(Beginning of Supplied material)

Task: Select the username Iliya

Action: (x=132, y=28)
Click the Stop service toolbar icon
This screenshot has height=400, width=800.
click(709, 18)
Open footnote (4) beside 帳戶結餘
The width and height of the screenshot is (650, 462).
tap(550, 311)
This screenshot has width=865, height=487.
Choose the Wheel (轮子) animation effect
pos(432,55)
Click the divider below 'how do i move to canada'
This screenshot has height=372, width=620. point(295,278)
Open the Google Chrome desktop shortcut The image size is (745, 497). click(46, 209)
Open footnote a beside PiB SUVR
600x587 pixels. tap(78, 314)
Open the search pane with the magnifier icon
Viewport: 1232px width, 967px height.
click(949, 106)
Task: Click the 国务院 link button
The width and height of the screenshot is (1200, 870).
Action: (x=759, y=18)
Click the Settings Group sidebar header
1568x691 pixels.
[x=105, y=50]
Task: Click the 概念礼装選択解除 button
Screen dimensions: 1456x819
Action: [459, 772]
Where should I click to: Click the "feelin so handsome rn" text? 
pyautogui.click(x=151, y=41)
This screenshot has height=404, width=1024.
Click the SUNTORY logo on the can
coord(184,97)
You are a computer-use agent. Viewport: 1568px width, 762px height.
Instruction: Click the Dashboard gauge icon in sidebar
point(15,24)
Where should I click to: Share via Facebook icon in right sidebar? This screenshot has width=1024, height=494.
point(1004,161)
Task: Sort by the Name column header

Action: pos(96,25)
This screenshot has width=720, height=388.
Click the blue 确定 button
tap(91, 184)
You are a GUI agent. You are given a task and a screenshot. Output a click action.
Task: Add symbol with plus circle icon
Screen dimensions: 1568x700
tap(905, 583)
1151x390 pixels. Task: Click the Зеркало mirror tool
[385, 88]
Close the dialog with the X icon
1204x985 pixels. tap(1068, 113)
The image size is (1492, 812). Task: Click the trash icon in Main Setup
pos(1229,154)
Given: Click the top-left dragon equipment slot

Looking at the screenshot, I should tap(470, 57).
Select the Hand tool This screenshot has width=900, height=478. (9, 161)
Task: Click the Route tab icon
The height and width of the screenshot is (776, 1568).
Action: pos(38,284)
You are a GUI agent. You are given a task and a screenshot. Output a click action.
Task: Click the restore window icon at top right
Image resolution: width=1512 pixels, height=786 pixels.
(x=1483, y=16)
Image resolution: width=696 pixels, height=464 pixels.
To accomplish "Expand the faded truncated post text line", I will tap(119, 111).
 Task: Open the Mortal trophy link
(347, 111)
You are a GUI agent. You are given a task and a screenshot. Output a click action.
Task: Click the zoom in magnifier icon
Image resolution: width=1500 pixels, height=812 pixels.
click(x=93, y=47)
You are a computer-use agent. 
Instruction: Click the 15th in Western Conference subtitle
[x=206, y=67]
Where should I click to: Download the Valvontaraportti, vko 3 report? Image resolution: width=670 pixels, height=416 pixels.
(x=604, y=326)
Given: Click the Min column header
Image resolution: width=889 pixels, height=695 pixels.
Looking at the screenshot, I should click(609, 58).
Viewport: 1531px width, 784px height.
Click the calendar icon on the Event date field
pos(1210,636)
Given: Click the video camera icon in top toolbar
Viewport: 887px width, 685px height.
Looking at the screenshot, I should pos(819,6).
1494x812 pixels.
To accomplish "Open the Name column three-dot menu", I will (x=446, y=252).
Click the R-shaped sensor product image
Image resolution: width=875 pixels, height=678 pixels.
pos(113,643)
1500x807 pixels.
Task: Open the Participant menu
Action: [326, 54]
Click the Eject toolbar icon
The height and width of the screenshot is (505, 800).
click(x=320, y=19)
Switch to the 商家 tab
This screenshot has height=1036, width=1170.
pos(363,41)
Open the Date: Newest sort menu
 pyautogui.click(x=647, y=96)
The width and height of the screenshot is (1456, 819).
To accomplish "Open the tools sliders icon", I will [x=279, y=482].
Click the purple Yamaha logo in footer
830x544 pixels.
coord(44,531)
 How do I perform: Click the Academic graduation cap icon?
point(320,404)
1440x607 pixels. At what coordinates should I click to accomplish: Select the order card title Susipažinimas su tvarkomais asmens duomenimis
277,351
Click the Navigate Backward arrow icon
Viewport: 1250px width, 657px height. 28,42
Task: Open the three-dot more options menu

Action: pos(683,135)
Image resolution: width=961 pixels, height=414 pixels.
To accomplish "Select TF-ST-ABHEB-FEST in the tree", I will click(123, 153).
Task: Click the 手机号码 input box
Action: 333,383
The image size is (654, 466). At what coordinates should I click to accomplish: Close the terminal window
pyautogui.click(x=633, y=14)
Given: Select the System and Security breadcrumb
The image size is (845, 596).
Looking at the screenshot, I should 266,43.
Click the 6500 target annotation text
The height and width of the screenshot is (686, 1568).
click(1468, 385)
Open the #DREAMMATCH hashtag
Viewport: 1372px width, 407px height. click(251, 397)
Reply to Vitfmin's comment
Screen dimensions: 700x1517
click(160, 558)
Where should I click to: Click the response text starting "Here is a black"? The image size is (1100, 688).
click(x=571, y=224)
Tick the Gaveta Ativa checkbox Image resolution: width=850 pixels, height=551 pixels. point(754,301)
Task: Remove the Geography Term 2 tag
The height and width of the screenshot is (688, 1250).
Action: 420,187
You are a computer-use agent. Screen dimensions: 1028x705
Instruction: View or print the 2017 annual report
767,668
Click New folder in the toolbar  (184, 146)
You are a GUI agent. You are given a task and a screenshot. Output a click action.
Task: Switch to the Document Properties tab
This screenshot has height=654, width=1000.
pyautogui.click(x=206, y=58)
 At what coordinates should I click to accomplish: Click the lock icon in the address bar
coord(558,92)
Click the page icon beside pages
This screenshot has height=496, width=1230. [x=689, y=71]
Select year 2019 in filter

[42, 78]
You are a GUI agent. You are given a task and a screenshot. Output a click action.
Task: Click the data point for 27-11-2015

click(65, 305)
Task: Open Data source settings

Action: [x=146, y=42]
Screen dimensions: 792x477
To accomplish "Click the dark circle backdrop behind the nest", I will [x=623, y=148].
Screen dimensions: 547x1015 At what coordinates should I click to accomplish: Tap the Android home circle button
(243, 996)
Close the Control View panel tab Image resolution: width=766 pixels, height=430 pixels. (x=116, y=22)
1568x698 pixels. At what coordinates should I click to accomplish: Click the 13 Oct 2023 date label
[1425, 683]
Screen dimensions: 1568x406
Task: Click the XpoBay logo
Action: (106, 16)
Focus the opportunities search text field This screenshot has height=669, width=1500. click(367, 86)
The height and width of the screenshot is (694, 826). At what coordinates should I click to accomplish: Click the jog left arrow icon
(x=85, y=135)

(End of Supplied material)

What you return must match the records exactly, line for line.

Answer below -
Task: Select the username Iliya

Action: (x=132, y=28)
Click the Stop service toolbar icon
This screenshot has height=400, width=800.
click(709, 18)
Open footnote (4) beside 帳戶結餘
The width and height of the screenshot is (650, 462).
tap(550, 311)
This screenshot has width=865, height=487.
Choose the Wheel (轮子) animation effect
pos(432,55)
Click the divider below 'how do i move to canada'
This screenshot has height=372, width=620. point(295,278)
Open the Google Chrome desktop shortcut The image size is (745, 497). click(46, 209)
Open footnote a beside PiB SUVR
600x587 pixels. tap(78, 314)
Open the search pane with the magnifier icon
Viewport: 1232px width, 967px height.
click(949, 106)
Task: Click the 国务院 link button
The width and height of the screenshot is (1200, 870).
Action: (x=759, y=18)
Click the Settings Group sidebar header
1568x691 pixels.
[x=105, y=50]
Task: Click the 概念礼装選択解除 button
Screen dimensions: 1456x819
Action: [459, 772]
Where should I click to: Click the "feelin so handsome rn" text? 
pyautogui.click(x=151, y=41)
This screenshot has height=404, width=1024.
Click the SUNTORY logo on the can
coord(184,97)
You are a computer-use agent. Viewport: 1568px width, 762px height.
Instruction: Click the Dashboard gauge icon in sidebar
point(15,24)
Where should I click to: Share via Facebook icon in right sidebar? This screenshot has width=1024, height=494.
point(1004,161)
Task: Sort by the Name column header

Action: pos(96,25)
This screenshot has width=720, height=388.
Click the blue 确定 button
tap(91, 184)
You are a GUI agent. You are given a task and a screenshot. Output a click action.
Task: Add symbol with plus circle icon
Screen dimensions: 1568x700
tap(905, 583)
1151x390 pixels. Task: Click the Зеркало mirror tool
[385, 88]
Close the dialog with the X icon
1204x985 pixels. tap(1068, 113)
The image size is (1492, 812). Task: Click the trash icon in Main Setup
pos(1229,154)
Given: Click the top-left dragon equipment slot

Looking at the screenshot, I should tap(470, 57).
Select the Hand tool This screenshot has width=900, height=478. (9, 161)
Task: Click the Route tab icon
The height and width of the screenshot is (776, 1568).
Action: pos(38,284)
You are a GUI agent. You are given a task and a screenshot. Output a click action.
Task: Click the restore window icon at top right
Image resolution: width=1512 pixels, height=786 pixels.
(x=1483, y=16)
Image resolution: width=696 pixels, height=464 pixels.
To accomplish "Expand the faded truncated post text line", I will tap(119, 111).
 Task: Open the Mortal trophy link
(347, 111)
You are a GUI agent. You are given a task and a screenshot. Output a click action.
Task: Click the zoom in magnifier icon
Image resolution: width=1500 pixels, height=812 pixels.
click(x=93, y=47)
You are a computer-use agent. 
Instruction: Click the 15th in Western Conference subtitle
[x=206, y=67]
Where should I click to: Download the Valvontaraportti, vko 3 report? Image resolution: width=670 pixels, height=416 pixels.
(x=604, y=326)
Given: Click the Min column header
Image resolution: width=889 pixels, height=695 pixels.
Looking at the screenshot, I should click(609, 58).
Viewport: 1531px width, 784px height.
Click the calendar icon on the Event date field
pos(1210,636)
Given: Click the video camera icon in top toolbar
Viewport: 887px width, 685px height.
Looking at the screenshot, I should pos(819,6).
1494x812 pixels.
To accomplish "Open the Name column three-dot menu", I will (x=446, y=252).
Click the R-shaped sensor product image
Image resolution: width=875 pixels, height=678 pixels.
pos(113,643)
1500x807 pixels.
Task: Open the Participant menu
Action: [326, 54]
Click the Eject toolbar icon
The height and width of the screenshot is (505, 800).
click(x=320, y=19)
Switch to the 商家 tab
This screenshot has height=1036, width=1170.
pos(363,41)
Open the Date: Newest sort menu
 pyautogui.click(x=647, y=96)
The width and height of the screenshot is (1456, 819).
To accomplish "Open the tools sliders icon", I will [x=279, y=482].
Click the purple Yamaha logo in footer
830x544 pixels.
coord(44,531)
 How do I perform: Click the Academic graduation cap icon?
point(320,404)
1440x607 pixels. At what coordinates should I click to accomplish: Select the order card title Susipažinimas su tvarkomais asmens duomenimis
277,351
Click the Navigate Backward arrow icon
Viewport: 1250px width, 657px height. 28,42
Task: Open the three-dot more options menu

Action: pos(683,135)
Image resolution: width=961 pixels, height=414 pixels.
To accomplish "Select TF-ST-ABHEB-FEST in the tree", I will click(123, 153).
Task: Click the 手机号码 input box
Action: 333,383
The image size is (654, 466). At what coordinates should I click to accomplish: Close the terminal window
pyautogui.click(x=633, y=14)
Given: Select the System and Security breadcrumb
The image size is (845, 596).
Looking at the screenshot, I should 266,43.
Click the 6500 target annotation text
The height and width of the screenshot is (686, 1568).
click(1468, 385)
Open the #DREAMMATCH hashtag
Viewport: 1372px width, 407px height. click(251, 397)
Reply to Vitfmin's comment
Screen dimensions: 700x1517
click(160, 558)
Where should I click to: Click the response text starting "Here is a black"? The image size is (1100, 688).
click(x=571, y=224)
Tick the Gaveta Ativa checkbox Image resolution: width=850 pixels, height=551 pixels. point(754,301)
Task: Remove the Geography Term 2 tag
The height and width of the screenshot is (688, 1250).
Action: 420,187
You are a computer-use agent. Screen dimensions: 1028x705
Instruction: View or print the 2017 annual report
767,668
Click New folder in the toolbar  (184, 146)
You are a GUI agent. You are given a task and a screenshot. Output a click action.
Task: Switch to the Document Properties tab
This screenshot has height=654, width=1000.
pyautogui.click(x=206, y=58)
 At what coordinates should I click to accomplish: Click the lock icon in the address bar
coord(558,92)
Click the page icon beside pages
This screenshot has height=496, width=1230. [x=689, y=71]
Select year 2019 in filter

[42, 78]
You are a GUI agent. You are given a task and a screenshot. Output a click action.
Task: Click the data point for 27-11-2015

click(65, 305)
Task: Open Data source settings

Action: [x=146, y=42]
Screen dimensions: 792x477
To accomplish "Click the dark circle backdrop behind the nest", I will [x=623, y=148].
Screen dimensions: 547x1015 At what coordinates should I click to accomplish: Tap the Android home circle button
(243, 996)
Close the Control View panel tab Image resolution: width=766 pixels, height=430 pixels. (x=116, y=22)
1568x698 pixels. At what coordinates should I click to accomplish: Click the 13 Oct 2023 date label
[1425, 683]
Screen dimensions: 1568x406
Task: Click the XpoBay logo
Action: (106, 16)
Focus the opportunities search text field This screenshot has height=669, width=1500. click(367, 86)
The height and width of the screenshot is (694, 826). At what coordinates should I click to accomplish: Click the jog left arrow icon
(x=85, y=135)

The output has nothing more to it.